Guest post by Aamira Martinez
I was so happy when my friend, Aamira, decided to share her journey and wisdom about her marathon journey with lifepoints. Aamira is a respected actress, runner, and world traveler. I hope you are inspired as much as I am about her post below.
Sometimes, you need a huge goal to remind you of how strong
you truly are.
Two years ago, I was diagnosed with PCOS, a hormonal
imbalance that occurs in about 20% of women. This diagnosis
came after countless misdiagnoses, three endocrinologists, three
nutritionists, and a dose of fat shaming. You see I’ve always
been passionate about fitness and clean eating. In fact prior to
when I started experiencing symptoms, I’d been toying with the
idea of entering a fitness competition. But I started noticing how
my body was betraying me.
For starters, I was consistently waking up exhausted. No
matter how much caffeine I would drink, I couldn’t seem to lift the
foggy feeling. It would only get worse as the day progressed. I
still committed to working out, but I didn’t have the same vigor. I
also started to gain a lot of weight quickly, despite eating healthy.
In just two months. I gained 30 pounds. I sought out help, did my
research, all the right things, and yet I couldn’t get any definitive
answers. Until I was finally given the proper diagnosis after a
blood test. The answer had been there all along. PCOS.
By this time, I was mentally exhausted. I was depressed
and my mind and body needed to heal and rebalance. I made
the decision to eat a plant-based, gluten free diet and slowly my
body began to heal. Once I felt strong enough, I decided to
challenge myself: I would run in the New York City Marathon. It
had always been a dream of mine to run a marathon. I love
physical challenges and the structure of a training plan. But I
never imagined how much it would test me mentally.
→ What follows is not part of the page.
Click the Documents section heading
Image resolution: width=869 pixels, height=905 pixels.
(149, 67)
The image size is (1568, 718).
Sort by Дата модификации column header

The bulk of training happens in the summer months. If
you’ve ever experienced summer in New York City, you know it’s
brutal. It’s hot, humid and unrelenting. It’s definitely not for the
faint of heart. I committed to free running, meaning I would not
listen to any music or podcasts to distract myself from the
mileage of the day, but rather I would listen to my breathing and
focus on being in tune with my body.
I’m not going to lie, at first it was awful. No upbeat pop
music to get me going? Alone with my thoughts? But I found as I
continued training this way, I was slowly building up my willpower and mental strength. I found myself thinking, “Well, if I can run 10
miles, I can do anything.” Because of the intensity of training, it
forces you to look at your inner fears and confront them in such a
way that you realize things aren’t so scary. All you need to do is
show up and do your best.
My favorite run throughout my entire training was my final
run of 20 miles. Think about this for a moment, 20 MILES. I’d be
lying if I didn’t say I was nervous as hell. I set off at 5 o’clock in the morning, and as I settled into my pace, it dawned on me how
incredibly resilient and strong my mind and body were. It is hard
coming back from an illness or an injury and yet here I was
running 20 miles, feeling strong and powerful. When I reached
mile 20, I felt elated and euphoric. I had done it. I had not only
committed to myself and my goal, but I had gained an inner
strength that was profound. And that feeling grew stronger when
I crossed the finish line at the NYC Marathon!
Nowadays, whenever I feel fear or insecurity, I’ll whisper to
myself, if you can run a marathon, you can do anything.